Mr. Gerrard: My hon. Friend is right. The Minister talked about the difficulties that some of these children face in school, such as racial abuse and being abused as they walk to school. If children have such difficulties, we must sort those schools out, because they will have them whether they go to the schools immediately they come into the country or after three, four, five or six months in an accommodation centre. That problem needs sorting out in the school. I would not for one moment underestimate the hard work that is needed in schools to deal with a variety of children, but the positive experience described to us by many teachers convinces me.

Mr. Patrick Hall (Bedford): Will my hon. Friend give way?

Mr. Gerrard: I shall give way, but I do not want to speak for too long.

Mr. Hall: Will my hon. Friend take it from me that what he has just described is exactly the experience of many schools in Bedford and Kempston? Schools are delighted to impose and develop policies of integration that are contrary to segregation, and they see the presence of a small number—that is what it is—of asylum seeker children as a great opportunity for the whole school. Those schools are asking not so much for support to teach asylum seeker children, because that is their job and what schools are for, but for support to assist the parents of those children to understand English better and to understand the purpose of education.
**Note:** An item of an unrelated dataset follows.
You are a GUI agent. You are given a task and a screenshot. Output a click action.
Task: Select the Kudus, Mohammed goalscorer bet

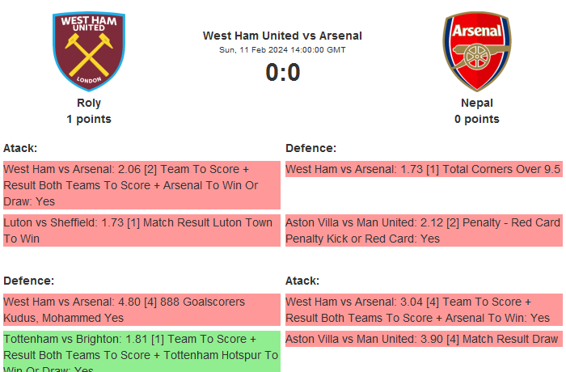(142, 310)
Mr. Gerrard: That is a well-made point.

Mr. Jim Marshall (Leicester, South): I agree with everything that my hon. Friend has said, but I cannot help but feel, in my cynical way, that he is putting too positive a gloss on what Home Office Ministers are trying to do. I suspect that the Home Office does not want these children to put down roots in the local community. It does not want them to go to school with kids who live in the community, because if their parents were refused permission to stay in the United Kingdom, the Home Office would have to deal with appeals such as those my hon. Friend and I present on behalf of those parents, when we say, XThe children are now part of the local community and it would be a disgrace to remove them, so let them and their parents stay." Does my hon. Friend think I am too cynical?